Manifestly then our position is not in the flesh before God, as we are carefully told in Romans 8:1-39, where walking in the Spirit is insisted on. Of course nobody denies that the flesh is in us; but as Christians we are not in it. Such is the doctrine of the apostle Paul; and only unbelief would think of explaining away or even essaying to correct his language. It is not for believers so richly blessed either to dispute his accuracy or to forsake their own mercies. The apostle Paul says positively of all Christians, "Ye are not in the flesh but in the Spirit, if so be that God's Spirit dwell in you." Such then is the distinctive standing of every Christian man. What is the meaning of it? Clearly this, that it belongs to me characteristically as a Christian that I am in Christ; that, instead of being defined as part of the race by fallen Adam, I have in Christ a new life and a new place. In short there is a new standing before God in Christ. This is as true now as it ever can be: the better resurrection will not confer but display its blessedness. When we go to heaven, we shall not be simply in Christ, we shall be with Christ; but we are in Christ while we are on earth.

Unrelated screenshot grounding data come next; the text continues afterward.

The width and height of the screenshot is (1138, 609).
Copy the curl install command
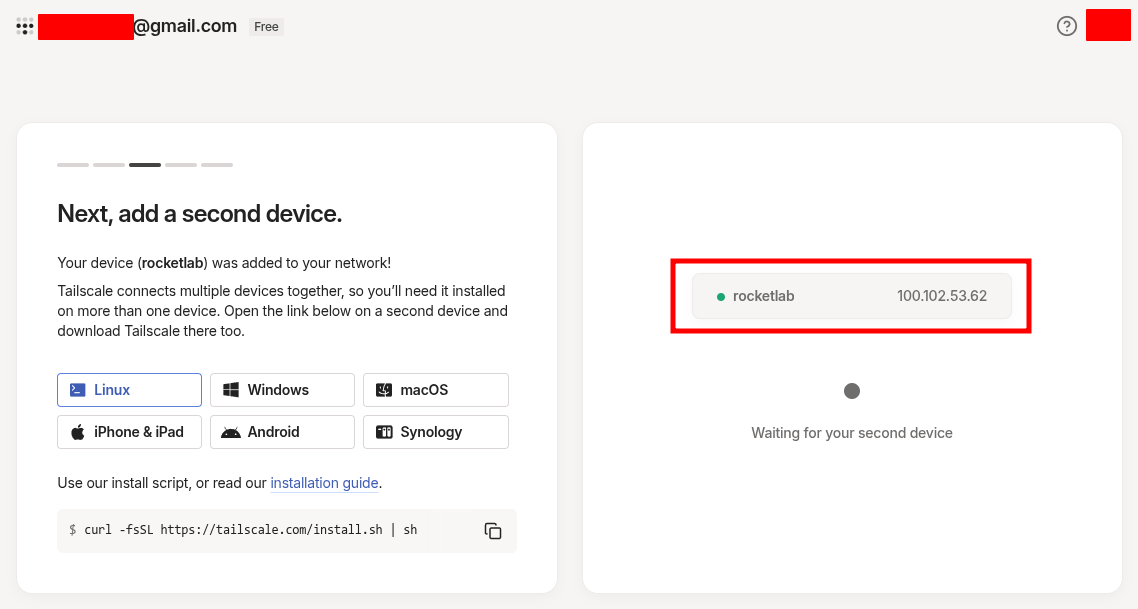coord(493,531)
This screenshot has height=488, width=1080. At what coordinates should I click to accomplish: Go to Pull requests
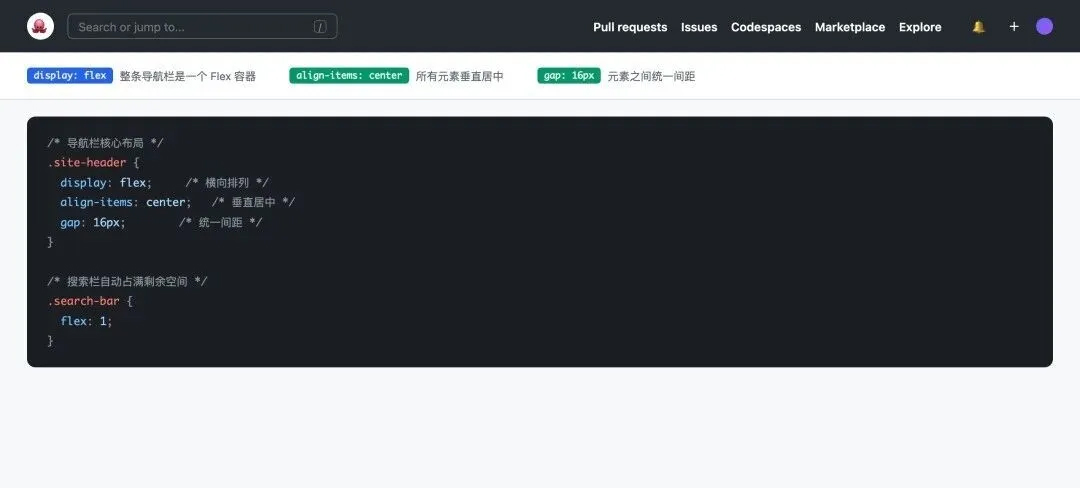pos(629,27)
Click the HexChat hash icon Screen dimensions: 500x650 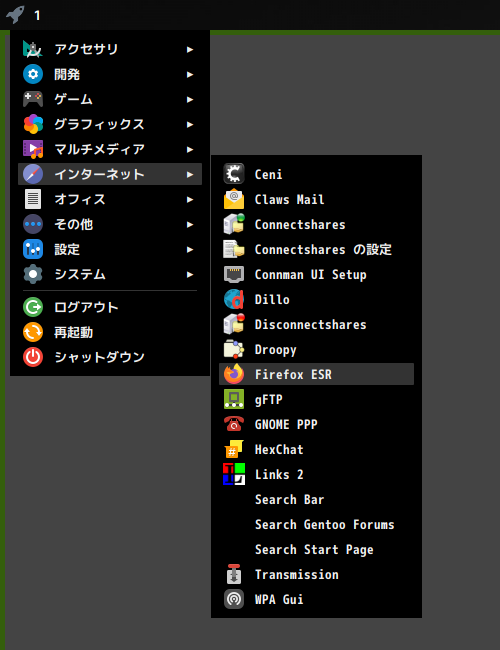234,449
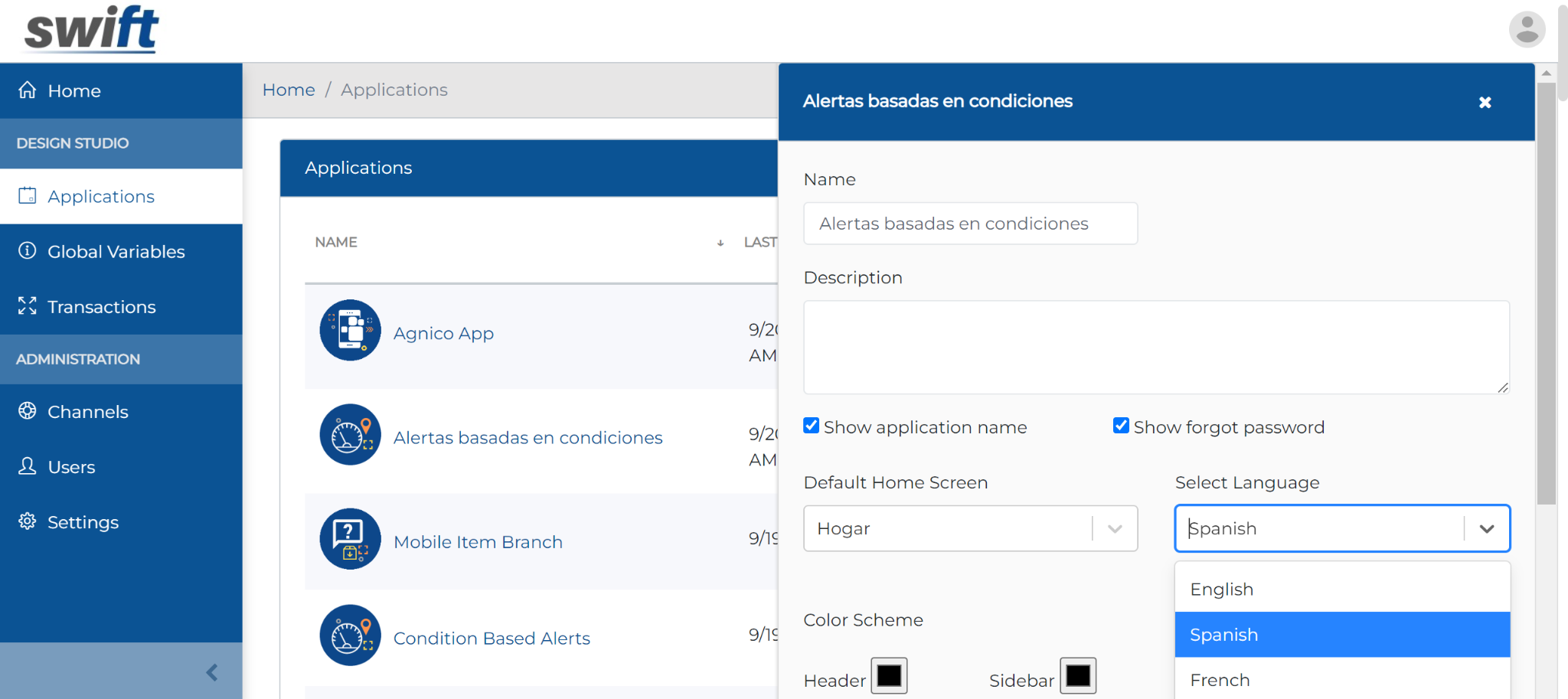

It is needful to heed the distinctions made and given in scripture. Fear not to believe the word. Cavillers may and do say that these are fine-drawn distinctions. If God has so revealed His truth to us (and scripture alone decides that He has), they may be exquisitely fine, but they are according to Him in whose wisdom and goodness we confide. We are bound to distinguish where and as God does; and if we fail to follow, we shall find out too late our loss. The truth is that there is a great deal of latent unbelief in those who cavil at the distinctions of the word of God. For all progress in real knowledge is tested by, as growth in true wisdom largely consists in, distinguishing things that differ. When a man is learning a new language, the sounds seem much alike to his ear; the characters too wear a sort of sameness of appearance which he fails at first properly to discriminate. Thus he who begins to hear the Hebrew language, or who looks at the written words, is struck with their monotony, and sees a set of strange square letters, many of them so similar as to create for his eyes no small embarrassment.

Such is more or less exactly the case with a person reading the Bible at first, and seeking to grow in the truth. The ignorant are apt to fancy that it is all merely the way to be forgiven of God and our duty. Everything is tortured to this, because it is the thought of their own minds. But when justified by faith, we have peace with God. Then we begin to distinguish the truths of scripture, and we learn that some passages treat chiefly of the divine nature, others of redemption; some of priesthood, others of justification; some of the riches of grace, others of the horrors of antichrist; some of salvation, others of the walk, and others again of the hope. The Jews, the Gentiles, the church, all have their place. Then the distinctions begin to crowd upon us, when wants are met, conscience is exercised but cleansed, and the heart set upon Christ. Yet it is plainly not in the nature of things to be spiritually fit for understanding the scriptures with fulness before we have found rest in Christ; but when this is known by the new man, do not yield to the selfishness which would stop there, but let us use the peace and rest of faith to increase by the knowledge of God to "grow in grace and in the knowledge of our Lord and Saviour Jesus Christ."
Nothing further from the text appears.